During a deliciously violent episode between GooDIL and BaDIL (who is sad her daughter doesn't speak to her anymore), GooDIL discovers that the yongbo has been stolen. That is the wood-box yongbo. GooDIL accuses BaDIL of stealing it. Bori comes in and hears that. And believes it. She doesn't know there are two yongbos and I bet you that Min-jung has the wrong one.
JoAnne: So is GooDIL running a scam? I mean, it's for truth and justice of course, but still. Is it a fake out? And she didn't tell Bori?
So, here are the tasks for the Competition! No 1: find the yongbo. No 2: making Halmoni's death dress. Uhm....That's it. They get three days. Ah, but that 2nd task is a trick-task: the death clothes are clothes a person most liked when alive. And BaDIL knows: Halmoni likes Shady Servant's fabric the most. So find one must Mr. Shady - or get his fabrics. And so they do, our Dream Team. Min-jung is too late. Which means she has to "find" Shady - and if she can find him, that's proof that she was hiding him. 
JoAnne: Well, no, but it does make it a possibility. Still, we'll go with the faulty logic. At this point if you want to blame her for the melting of the polar ice caps, Scotland's failed stab at independence, and that horrible trend of wearing lipstick only on your inner lips, I will support you. Wow, did I just get a bad picture.
And then, finally ... well. Bi-dan overhears that she isn't Bori's child. She runs away in shock, right onto the busy street. Nooooooooooo! A truck of doom is approaching! And Moony sprints ............
JoAnne: THAT'S what that was? I missed that! I thought she went deaf again. Poor little baby.

The Rest

Jae-hee and Min-jung go to earn some brownie points by being really nice to Jung-ran. I think Jae-hee is genuinely happy to do something good for a family member. At the same time, Bad Dad finds out that Big Kang is Little Kang's hyung. That's enough to change his mind about him. Whatevs.
JoAnne: Jae Hee is not an inherently bad person. He has been led astray by his idiot mother and his bitch of a wife. Remember the sweet boy, pray for the return of his brain, and hope that both of those bitches fall off a truck.

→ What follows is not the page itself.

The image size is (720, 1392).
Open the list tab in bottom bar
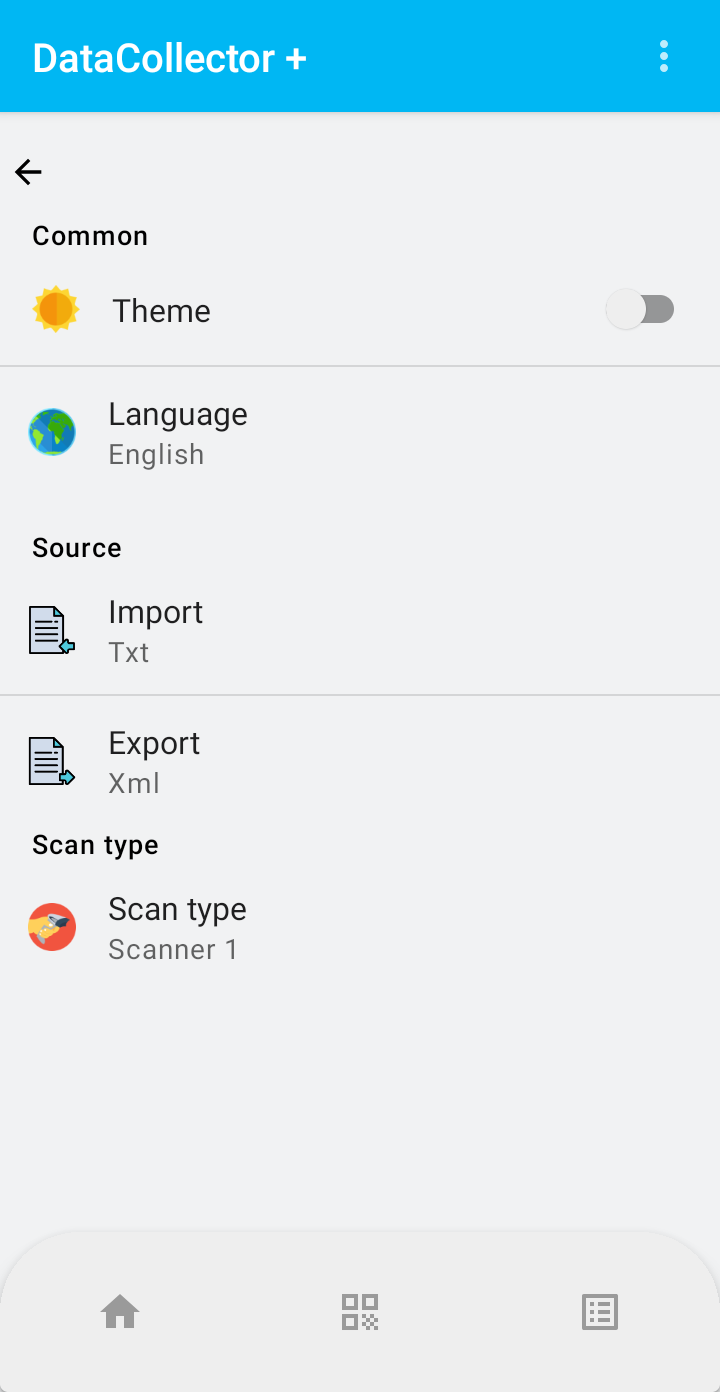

And then, it's time for cute wedding photos. And heartwarming pre-wedding vows from Big Kang. Oh, looook! It's our favorite couple: the Jae-hwas are also coming for the shoot. Which makes Jae-hee leave immediately. He's such an idiot.
JoAnne: It's a nice picture but she's wearing the pleather couch and the lace table cloth again.

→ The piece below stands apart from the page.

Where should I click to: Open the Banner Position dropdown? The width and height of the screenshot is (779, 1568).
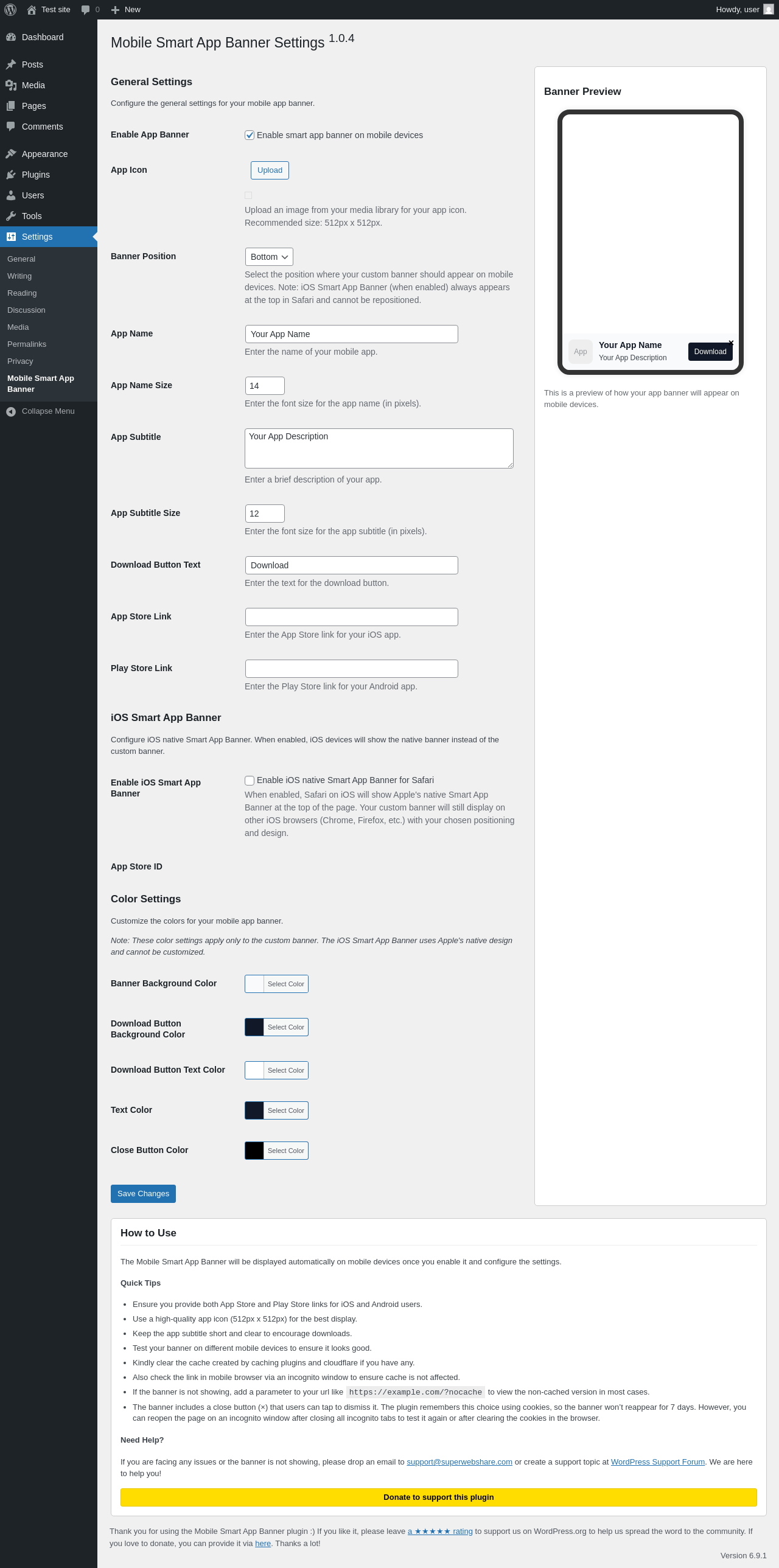[269, 257]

Ga-eul being annoying and dumb. Whatevs. Just trip over and fall on your stupid head. Cause Dumb Mom and Ga-eul are horrible to Bi-dan. Burn in hell for that, you bitches. They're just jealous that Bad Dad loves her so much.
JoAnne: Oh they have to pay. That crosses whatever tiny line they had left.


The show is trying to keep up the momentum (not very hard) and it managed to give us quite a fright there at the end. No! Moony! But then, everybody has seen the preview, in which Moony is alive and looking really good, so unless the next episode plays in the afterlife, he is going to be fine and we will get one tiny little step closer to having our bad characters punished.
JoAnne;  Tiny. As tiny as the part of the brain that governs empathy is, on a slide with a piece of Min Jung's after some random Korean citizen sees her on a sidewalk and beheads her with his new Galaxy Note Edge. I think there's an app for it.

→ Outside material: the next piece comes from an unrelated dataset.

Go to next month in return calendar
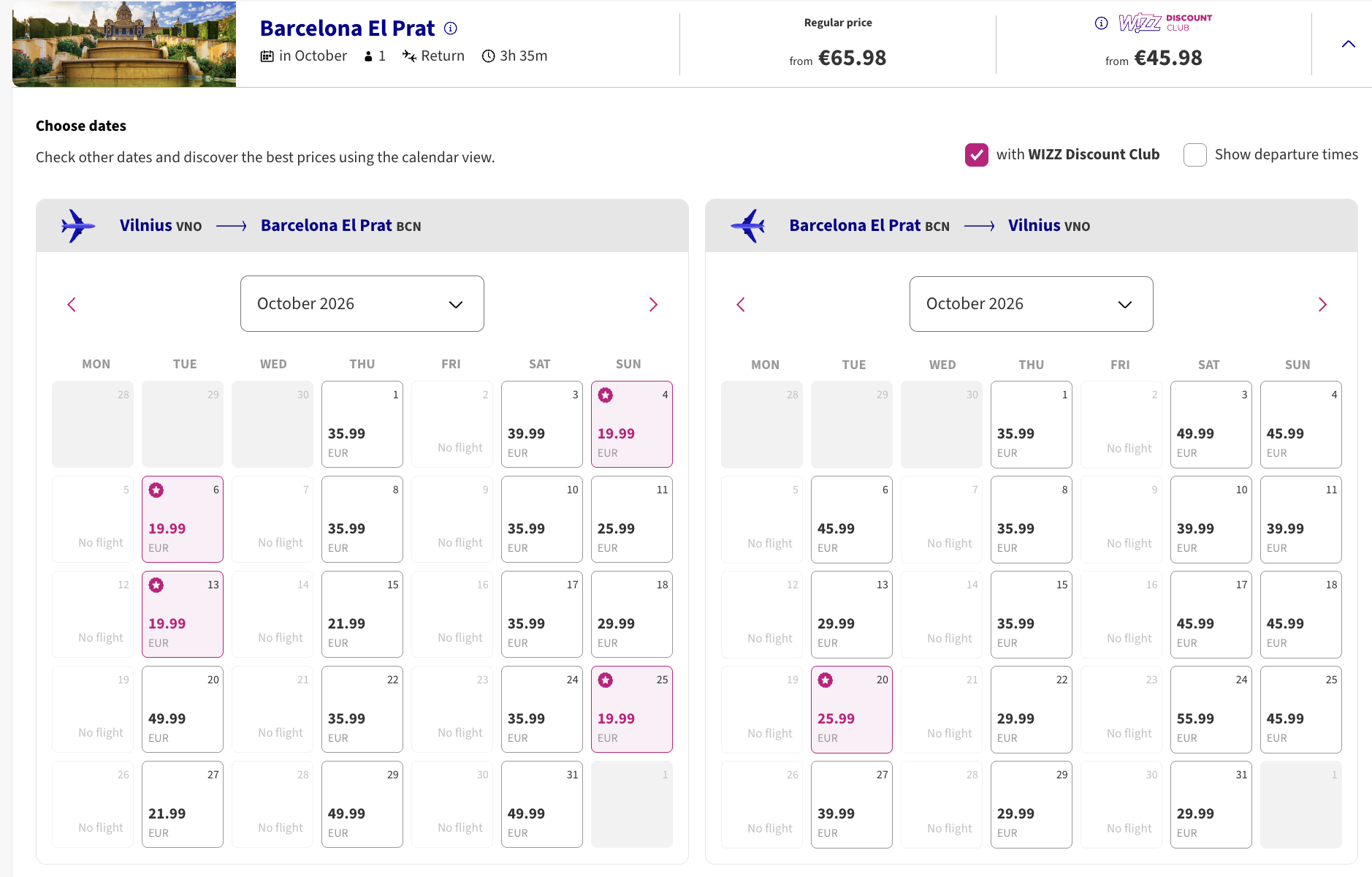 [x=1322, y=305]
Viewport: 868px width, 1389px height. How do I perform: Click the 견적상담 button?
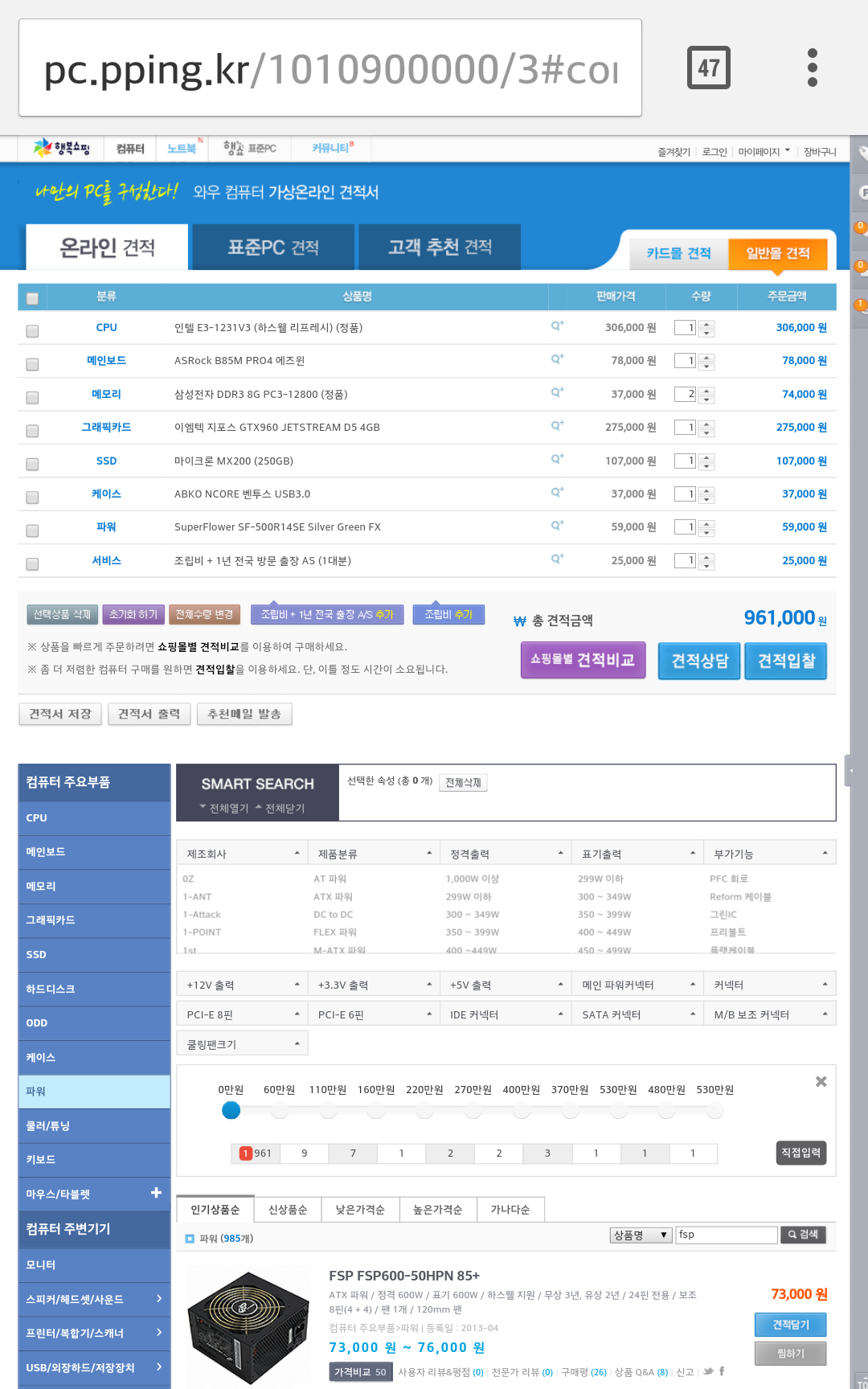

I think we might have seen the last of Big Kang and Jung-ran in this episode - their storyline is wrapped up neatly. Little Kang, who has always been redundant, can also move on. We have Moony as Secretary anyway, I don't even know what Little Kang is doing at the company these days. Make coffee? 
JoAnne: Moony is Dad's, and Little Kang switched to Jae Hee, back when Jae Hee fired Moony.
kakashi: Believe me, I didn't even want to know in such detail.